___ Texte affiché ___

De la fenêtre de l’hôtel, on voit le métro aérien parisien franchir la Seine sur le pont de Bercy. Grâce aux wagons illuminés, on distingue même les passagers. Sur l’autre rive se dessinent les formes imposantes du Palais omnisports. Il est bientôt 17 h 30, ce 19 janvier 2010, et la nuit est déjà là. Mais les personnes présentes dans cette chambre transformée en « QG » opérationnel, avec écrans d’ordinateur et téléphones cryptés, ne sont pas d’humeur à contempler la ville : leur attention est tout entière concentrée sur un autre hôtel, à 7 000 kilomètres de là, l’Al Bustan Rotana de Dubaï, où se joue un scénario digne d’un film d’espionnage.
Les tueurs attendent le feu vert pour franchir le couloir, pénétrer dans sa chambre et lui injecter un produit mortel
Là-bas, dans la chambre 237, leurs collègues du Mossad, le service secret israélien, se tiennent prêts à passer à l’action. Deux équipes de deux tueurs sont mobilisées, soutenues par trois autres agents, dont une femme, chargés de la sécurisation des lieux et de la logistique. Dans la chambre 230, située juste en face, leur cible vient de rentrer de son shopping. Enregistré à son arrivée à Dubaï sous le nom de Mahmoud Abdul Raouf, il s’agit en réalité de Mahmoud Al-Mabhouh, responsable de l’achat des armes pour le Hamas, mouvement islamiste palestinien. Les tueurs attendent le feu vert pour franchir le couloir, pénétrer dans sa chambre et lui injecter un produit mortel.

___ Informations extraites ___

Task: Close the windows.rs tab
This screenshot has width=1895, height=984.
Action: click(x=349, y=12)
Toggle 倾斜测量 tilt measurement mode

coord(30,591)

___

## Consigne
D'après le texte, sous quel nom la cible s'est-elle enregistrée à son arrivée à Dubaï ? Les données n'ont aucun lien avec le texte.

## Zone de réponse
Sous le nom de Mahmoud Abdul Raouf.